Selcom Microfinance Bank Tanzania Limited
- Type: Private company
- Industry: Financial services
- Founded: November 21, 2007; 18 years ago
- Headquarters: Dar es Salaam, Tanzania
- Key people: Thomas Engelhardt (chairman) Julius Ruwaichi (chief executive officer)
- Products: Loans, checking, savings, investments, debit cards
- Revenue: Aftertax: TSh 687 million (US$302,000) (June 2017)
- Total assets: TSh 207.2 billion (US$91 million) (June 2017)
- Owner: Selcom Tanzania (66.11%); IFC (13.06%); MicroVest (9.04%); KfW (6.73%); AfDB (5.06%);
- Number of employees: 634 (2018) 776 (2017)
- Website: www.smfb.co.tz

= Selcom Microfinance Bank Tanzania =

Microfinance bank in Tanzania

Selcom Microfinance Bank Tanzania (SMBT), previously known as Access Microfinance Bank Tanzania (AMBT), is a microfinance bank located in Tanzania. It is licensed by the Bank of Tanzania, the central bank and national banking regulator.

==Overview==
SMFB is a Microfinance Bank that focuses on the micro-finance sector, serving micro, small and medium-sized enterprises. Access Microfinance Bank Tanzania was a member of the AccessBank Group, which is composed of microfinance institutions in Sub-Saharan Africa, Central Asia, and South America, who are majority owned by the AccessHolding conglomerate..Currently the bank is owned by Selcom Paytech Tanzania Limited and other minority shareholders who are very strong in the market.

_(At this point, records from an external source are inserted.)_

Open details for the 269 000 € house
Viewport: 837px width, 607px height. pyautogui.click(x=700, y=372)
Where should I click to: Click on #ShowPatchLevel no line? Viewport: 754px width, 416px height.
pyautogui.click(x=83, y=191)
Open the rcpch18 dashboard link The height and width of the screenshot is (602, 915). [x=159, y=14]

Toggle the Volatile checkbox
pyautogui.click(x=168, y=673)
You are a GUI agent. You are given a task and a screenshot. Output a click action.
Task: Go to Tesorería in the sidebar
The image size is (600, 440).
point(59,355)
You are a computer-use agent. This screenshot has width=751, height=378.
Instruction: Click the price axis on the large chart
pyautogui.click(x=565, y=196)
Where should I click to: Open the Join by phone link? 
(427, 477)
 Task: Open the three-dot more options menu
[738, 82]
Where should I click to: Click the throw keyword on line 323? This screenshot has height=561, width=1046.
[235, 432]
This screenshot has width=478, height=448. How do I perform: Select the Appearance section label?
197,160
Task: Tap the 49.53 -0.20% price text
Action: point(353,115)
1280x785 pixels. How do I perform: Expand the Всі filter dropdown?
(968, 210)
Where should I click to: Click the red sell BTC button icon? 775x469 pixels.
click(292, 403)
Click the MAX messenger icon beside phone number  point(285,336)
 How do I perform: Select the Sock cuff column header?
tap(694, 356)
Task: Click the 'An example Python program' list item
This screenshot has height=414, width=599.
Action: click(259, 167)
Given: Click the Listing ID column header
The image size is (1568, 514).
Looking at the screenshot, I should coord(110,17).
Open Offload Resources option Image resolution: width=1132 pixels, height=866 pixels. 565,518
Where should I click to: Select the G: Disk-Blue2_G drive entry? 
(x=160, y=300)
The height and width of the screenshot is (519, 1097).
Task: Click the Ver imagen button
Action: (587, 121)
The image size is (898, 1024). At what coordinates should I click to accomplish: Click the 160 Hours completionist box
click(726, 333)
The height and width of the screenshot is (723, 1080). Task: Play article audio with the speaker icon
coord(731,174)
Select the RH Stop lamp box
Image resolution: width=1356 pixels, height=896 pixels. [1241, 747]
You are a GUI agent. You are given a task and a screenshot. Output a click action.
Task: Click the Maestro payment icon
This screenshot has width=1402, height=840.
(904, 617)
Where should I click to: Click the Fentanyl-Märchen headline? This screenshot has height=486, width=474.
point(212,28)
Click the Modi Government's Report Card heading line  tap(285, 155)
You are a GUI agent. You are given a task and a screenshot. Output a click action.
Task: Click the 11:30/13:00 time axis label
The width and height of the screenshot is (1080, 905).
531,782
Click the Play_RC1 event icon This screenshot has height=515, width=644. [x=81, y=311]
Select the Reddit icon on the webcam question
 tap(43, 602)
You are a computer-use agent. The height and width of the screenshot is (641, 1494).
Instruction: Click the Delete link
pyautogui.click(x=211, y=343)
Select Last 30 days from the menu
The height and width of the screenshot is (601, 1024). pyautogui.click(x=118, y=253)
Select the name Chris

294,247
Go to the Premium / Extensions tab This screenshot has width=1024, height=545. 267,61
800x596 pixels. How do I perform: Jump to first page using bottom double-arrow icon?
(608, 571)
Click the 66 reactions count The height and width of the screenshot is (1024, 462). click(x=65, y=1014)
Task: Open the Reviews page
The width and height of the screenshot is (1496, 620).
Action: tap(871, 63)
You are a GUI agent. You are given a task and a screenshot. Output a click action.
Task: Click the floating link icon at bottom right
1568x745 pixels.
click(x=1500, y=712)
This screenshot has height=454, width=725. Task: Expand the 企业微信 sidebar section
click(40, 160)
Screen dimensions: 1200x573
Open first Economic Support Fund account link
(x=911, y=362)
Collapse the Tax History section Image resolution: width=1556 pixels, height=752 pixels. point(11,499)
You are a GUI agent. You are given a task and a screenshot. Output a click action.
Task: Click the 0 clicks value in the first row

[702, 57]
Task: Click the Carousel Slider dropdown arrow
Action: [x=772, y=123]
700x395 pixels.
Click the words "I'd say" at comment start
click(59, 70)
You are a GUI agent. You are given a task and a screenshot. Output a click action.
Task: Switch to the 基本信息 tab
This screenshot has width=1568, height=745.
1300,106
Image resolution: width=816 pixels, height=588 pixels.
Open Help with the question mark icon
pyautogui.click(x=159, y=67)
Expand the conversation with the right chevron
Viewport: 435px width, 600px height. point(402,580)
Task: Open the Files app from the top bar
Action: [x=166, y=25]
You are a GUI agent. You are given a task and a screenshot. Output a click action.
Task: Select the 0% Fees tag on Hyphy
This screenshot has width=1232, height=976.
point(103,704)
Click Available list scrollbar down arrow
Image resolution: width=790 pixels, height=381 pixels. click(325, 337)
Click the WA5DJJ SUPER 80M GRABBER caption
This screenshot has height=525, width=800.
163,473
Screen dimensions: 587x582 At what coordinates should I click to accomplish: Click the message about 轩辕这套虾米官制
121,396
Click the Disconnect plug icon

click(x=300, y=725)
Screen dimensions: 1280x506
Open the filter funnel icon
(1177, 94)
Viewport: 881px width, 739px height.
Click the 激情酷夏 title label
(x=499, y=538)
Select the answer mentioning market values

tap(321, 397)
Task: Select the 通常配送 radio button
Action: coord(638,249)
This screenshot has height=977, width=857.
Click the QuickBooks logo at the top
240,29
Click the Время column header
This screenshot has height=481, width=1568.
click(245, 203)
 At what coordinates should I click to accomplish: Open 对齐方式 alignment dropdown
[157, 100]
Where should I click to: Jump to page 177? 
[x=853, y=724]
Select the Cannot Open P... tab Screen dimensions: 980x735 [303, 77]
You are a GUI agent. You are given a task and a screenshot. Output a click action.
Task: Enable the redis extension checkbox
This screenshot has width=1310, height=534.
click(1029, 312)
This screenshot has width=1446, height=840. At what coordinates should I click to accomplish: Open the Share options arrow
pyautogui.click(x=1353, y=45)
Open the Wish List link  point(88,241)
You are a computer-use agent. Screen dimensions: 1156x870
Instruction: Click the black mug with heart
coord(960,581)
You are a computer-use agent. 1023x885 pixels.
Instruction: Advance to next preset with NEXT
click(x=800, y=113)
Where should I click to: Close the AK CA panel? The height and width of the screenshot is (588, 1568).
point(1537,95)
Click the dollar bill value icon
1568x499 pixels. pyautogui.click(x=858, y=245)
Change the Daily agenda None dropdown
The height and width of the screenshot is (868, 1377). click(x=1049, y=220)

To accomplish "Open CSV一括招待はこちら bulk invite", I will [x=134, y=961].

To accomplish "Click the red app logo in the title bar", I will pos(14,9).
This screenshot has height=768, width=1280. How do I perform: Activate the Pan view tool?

In 2016, the bank served 225,928 savings clients, had 31,798 loan clients, 29 percent of whom were women, and 2 percent of all clients were rural based. As of 2017, the bank's total assets were valued at TSh 207.2 billion (US$91 million), with shareholders' equity of TSh 31.73 billion (US$14 million).

==Shareholding==
As of 2016 the shareholding in the stock of the bank is illustrated in the table below:

AccessBank Tanzania stock ownership
| Rank | Name of owner | Percentage ownership |
|---|---|---|
| 1 | AccessHolding | 66.11 |
| 2 | International Finance Corporation | 13.06 |
| 3 | MicroVest | 9.04 |
| 4 | KfW | 6.73 |
| 5 | African Development Bank | 5.06 |
|  | Total | 100.00 |

^{1 - "MicroVest is a private, for-profit investment group dedicated to reducing global poverty by applying a commercial framework to investing".}

In June 2024, Selcom Tanzania became the majority shareholder and the bank rebranded to reflect the new ownership.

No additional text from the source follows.